A pesar de tener un color verdoso y lodo, los cerca de 400 habitantes la usaban para beber, bañarse y las labores domésticas.
Desde hace un año no funciona la bomba del único pozo y aunque en incontables ocasiones han ido a quejarse a la presidencia municipal, nadie ha hecho nada.
“Ya tenemos desde el año pasado sin agua potable, se quemó la bomba del pozo que está inconcluso, el Ayuntamiento de Mazapil inició la obra  hace mucho tiempo; pero ya no han regresado”, dijo Dalislao Acevedo Ordaz.
A veces el ayuntamiento envía una pipa, pero sólo les dan agua a los preferidos, asegura el excomisario.
Por la gravedad del problema, la minera Peñasquito les lleva agua en un camión cisterna cada semana.
Mientras el agua es descargada en una pileta, los pequeñines aprovechan las gotas que resbalan de la manguera.
Es agua pura, sin color, sin olor, sin sabor, que desde hace mucho no veían.
Acalorados por el fuerte sol, los niños aprovecharon la gotera para beber y refrescarse, pues ya llevan una semana sin bañarse.

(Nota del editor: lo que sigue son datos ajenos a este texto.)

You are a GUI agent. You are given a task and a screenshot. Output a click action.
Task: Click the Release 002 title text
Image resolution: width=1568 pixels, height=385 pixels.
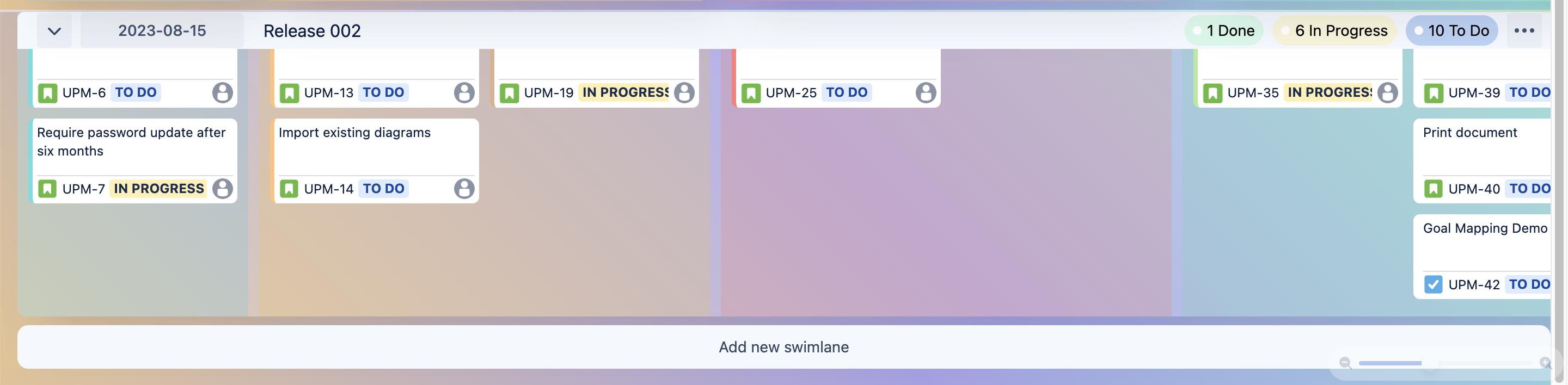(311, 31)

Los vecinos almacenan el agua donde pueden, ya que deberán hacerla rendir durante ocho días.
Lo primero que hacen las mujeres de la comunidad es lavar. Si sobró, la familia, de cinco integrantes en promedio, tiene derecho a bañarse.
“Con un bote de 20 litros alcanzamos a bañarnos hasta tres personas”, cuenta don Dalislao.
El gusto de tener agua apenas dura un par de horas.
Para quienes tienen las posibilidades, la situación es un poco más sencilla, ya que se trasladan en sus camionetas hasta la comunidad El Rosario, a unos 13 kilómetros de distancia, y llenan tambos y tinacos de agua.
El líquido es regalado, pero muy pocos tienen vehículo y deben hacerle como pueden para pagar el flete.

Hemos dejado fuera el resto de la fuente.